Geri-chairs are chairs which recline backwards. They are frequently used as a fall prevention measure for residents who have poor trunk control. They often have higher sides than conventional wheelchairs to keep the resident from falling over the side of the chair and can be reclined backward, reducing the risk of falling forward out of the chair.
However, there are risks associated with the use of geri-chairs. One of the main risks is that the resident will develop pressure ulcers. Pressure ulcers are caused by unrelieved pressure over the bony prominences like the buttocks, coccyx, and sacrum.
When a resident is placed in a geri chair and reclined backwards, there is downward pressure applied to those areas from the weight of the resident’s torso and additional pressure from the weight of the resident’s thighs due to the force of gravity acting down the reclined seat cushion. The net effect is that there is actually more pressure on those vulnerable areas than there would be in a normal seated position.

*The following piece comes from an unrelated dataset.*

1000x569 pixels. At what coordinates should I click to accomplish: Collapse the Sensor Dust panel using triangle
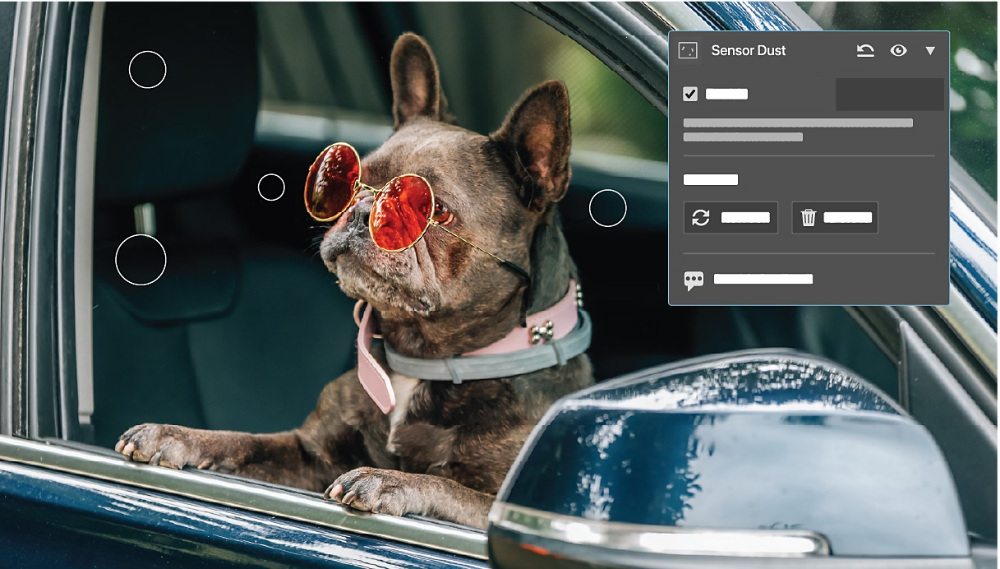click(930, 51)
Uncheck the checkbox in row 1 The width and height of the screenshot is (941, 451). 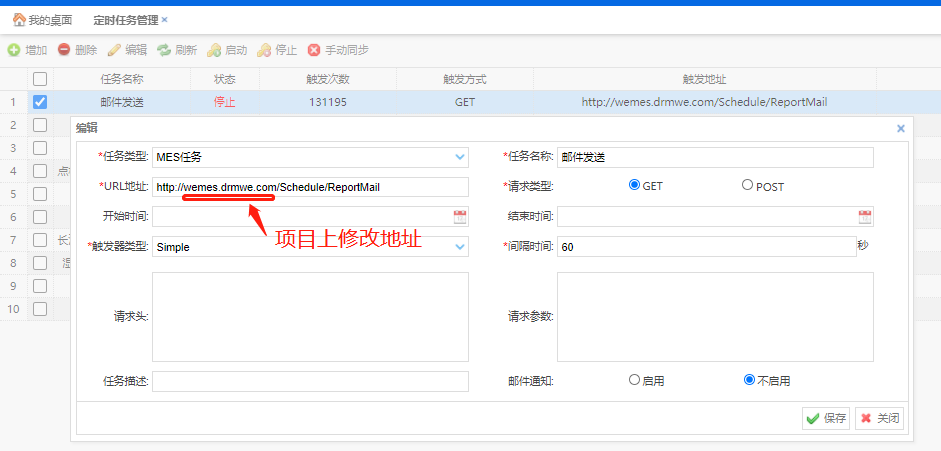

Compounding the risk of developing pressure ulcers in a geri chair is the fact that the reclined position makes it more difficult for the resident to reposition him or herself, especially if they suffer from muscular or trunk weakness to start with. This means that there is likely to be less movement and pressure relief provided by the resident through his or her own movements.
This means that the resident will be more dependent on the staff to provide pressure relief. This is actually more difficult in a geri chair due to the configuration of the chair. Further, the resident is going to draw less attention from the staff because the use of the geri chair reduces the resident’s fall risk which means that the staff will likely be paying less attention to the resident.
The use of a geri chair involves trading off risks – less fall risk for increased pressure ulcer risk. Those are trade-offs that can be made, as long as the staff is prepared to address the pressure ulcer risk in a focused way by incorporating the increased risk from the geri-chair into the interventions included in the care plan which then must be carried out day to day, shift to shift. The failure to address this can be a basis for a nursing home abuse and neglect suit.